Seems to be oiling correctly, we tighten the hell out of the bar nuts, even marked the bar against the powerhead and there is no movement of the bar. Chain is 0.063, even checked the DLs with calipers, ran feeler gauges (several 0.021+0.025+ to get to 0.063+) in the groove and it is good, there is no tight or loose spots. I checked the nose sprocket, and it turns good. The clutch sprocket looks new. The chains are in good used condition. Hell the saw is nearly brand new and is a ms271. We tried 2 of his chains, even mounted and old bar and chain of mine (which I know are good!). He's cut about 15 cords with it and this is a recent problem.

He seems to be aware of the saw, and there is nothing strange that suddenly happened, so there is no obvious clue in his usage, i.e no abusive use.

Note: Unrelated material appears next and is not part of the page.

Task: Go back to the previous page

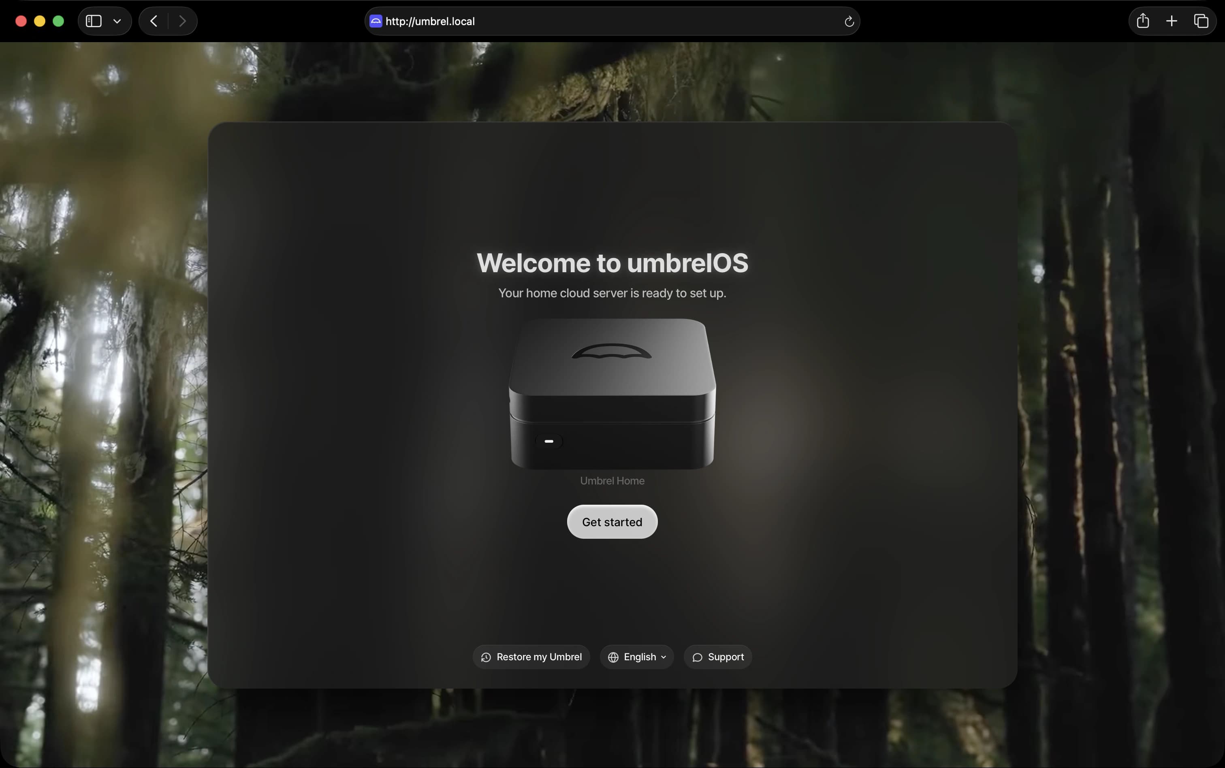Action: pos(153,21)
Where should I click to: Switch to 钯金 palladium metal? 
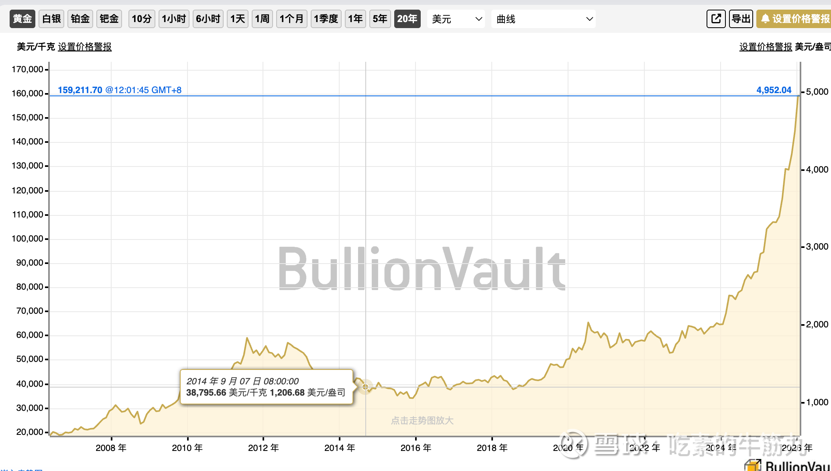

What is the cause, anybody?
 
could be bearings going down on the crank. I ran into this with a 562 and the problem showed itself eventually.
+1
I have seen several bearing cages fail on that model.
Usually causes running problems though.
I have seen ones that seemed fine, but caused enough wobble at high speed to cause the seal to leak, which, in turn, scorched the piston.
 
Sounds like old damaged chains on a new sprocket.

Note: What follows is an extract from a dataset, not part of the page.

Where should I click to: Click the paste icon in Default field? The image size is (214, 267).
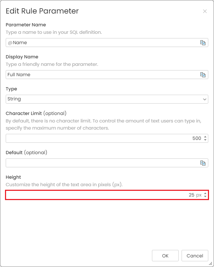click(203, 163)
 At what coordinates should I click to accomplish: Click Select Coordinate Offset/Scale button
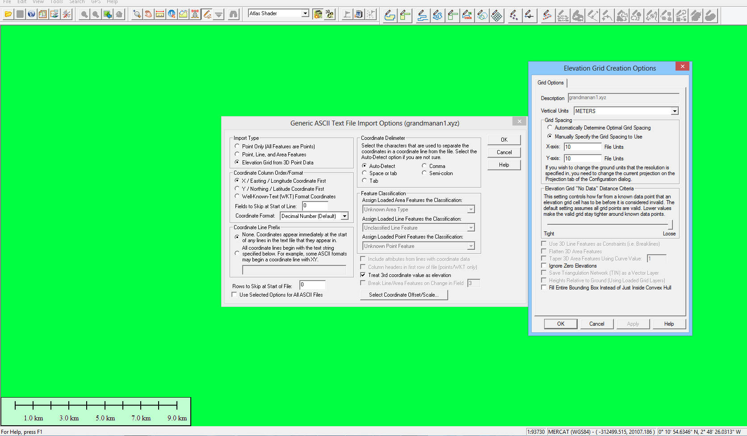point(403,295)
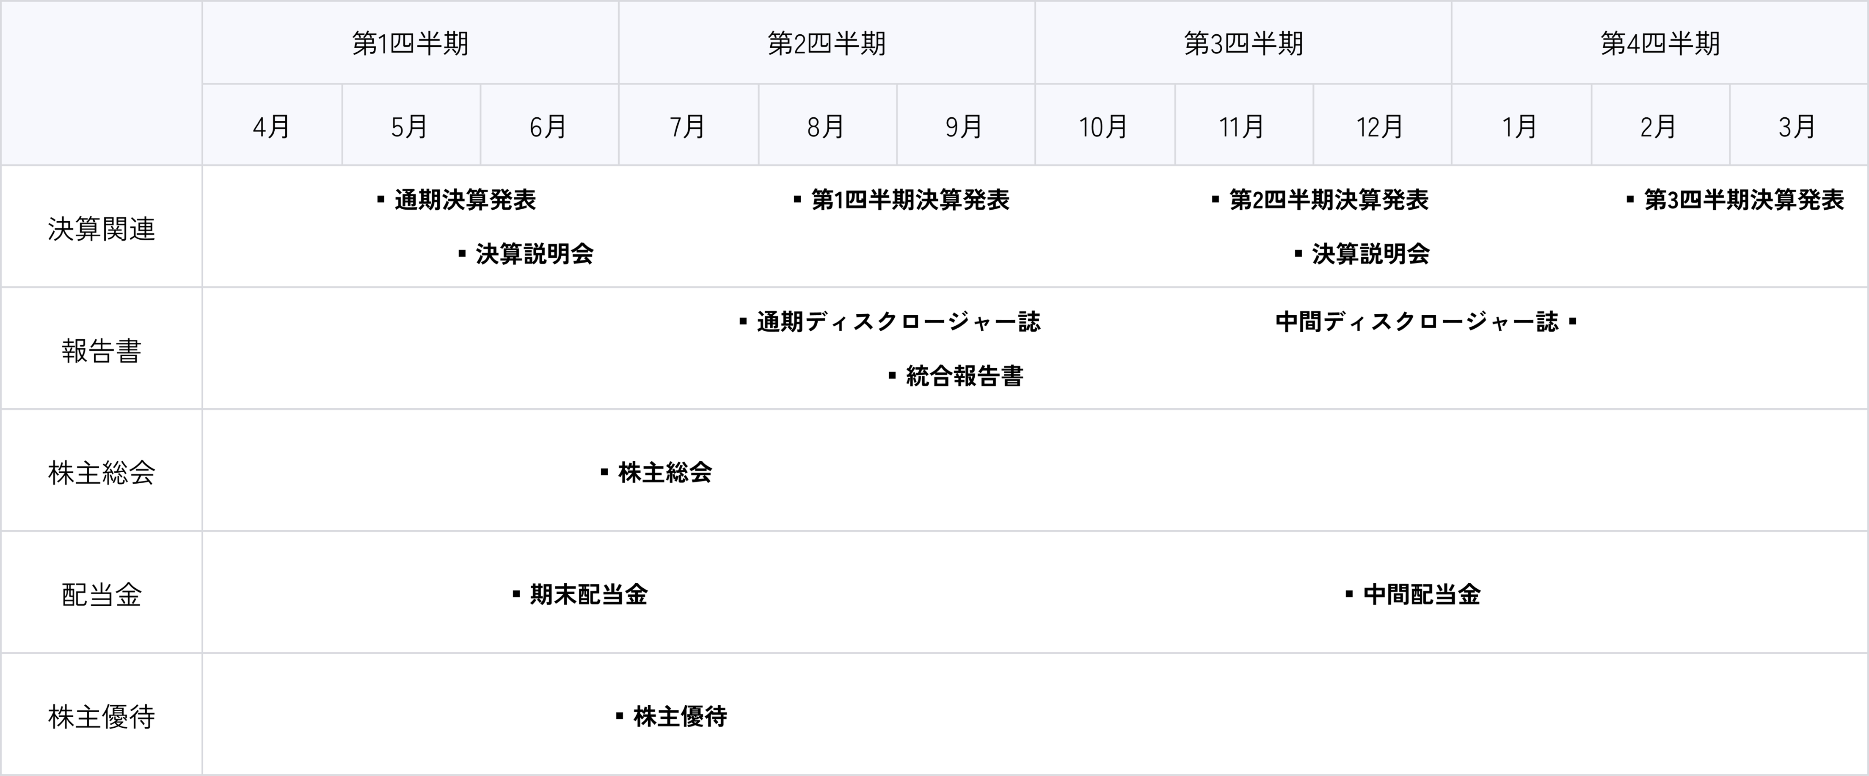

Sprocket and chains where purchased new together, and the chains are in like new condition. The bar shows some signs of overheating, when he ran the saw with the chains experiencing the overly tight phenomenon vs. the excessively loose condition.

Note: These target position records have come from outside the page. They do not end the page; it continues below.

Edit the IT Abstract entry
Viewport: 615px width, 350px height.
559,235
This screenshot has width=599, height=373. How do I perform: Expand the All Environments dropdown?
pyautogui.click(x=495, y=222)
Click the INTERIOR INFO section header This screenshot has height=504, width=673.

Unless I am going crazy, it is NOT the chains nor the bars. I feel that I have completely ruled that out in mounting my old bar'n'chain which got loose just as fast.
 
Tight then loose chain often points to a badly worn spur or rim drive, Harley is on the right track.

I agree. That does seem the most likely culprit. For sanity purposes I am going to walk over there later today and take a second look at the Spur drive. It is smaller then the spare one off my ms290, else I would swap it out. I will take some pictures also.
 
FWIW, the problem seems to be fixed. Another thing I did yesterday, was take the cover off and cleaned the air filter. The owner had never cleaned the filter -- GASP!!!. I shamed him a little and he has vowed to be more attentive to maintenance. We think the saw has some technology that compensated for the dirty clogged filter, because it seemed to run fine even with the nasty dirty filter. We have theorized that the saw compensated for the dirty filter at the expense of a hotter then normal engine temp, which may have contributed to the excessively tight chain (possible, grasping for straws).

I just ran it, something I didn't do yesterday, and it pulled itself thru the test log fine. And then I ran it at WOT in the air, the engine ran smooth, at a consistent RPM and oil was dripping from the bottom beneath the chain.

Basically everything seems fine this morning, and until things change -- problem solved.
 
Pieces are now coming together. The guy use to own a Husky and after twice having oiling issues got rid of it. Months ago I told him that it was probably the worm gear, a cheap plastic piece, that I could easily have replaced at the cost of the part. He twice spent over a $100 to have the shop do a fix, and after encountering the problem again decided to junk the saw as the cost of repair was exceeding the cost of a new Stihl.

I am now thinking he never cleaned the air filter on the Husky, over heated the engine and the plastic worm gear was the 1st failure point. Hmmmmmm... sounds likely.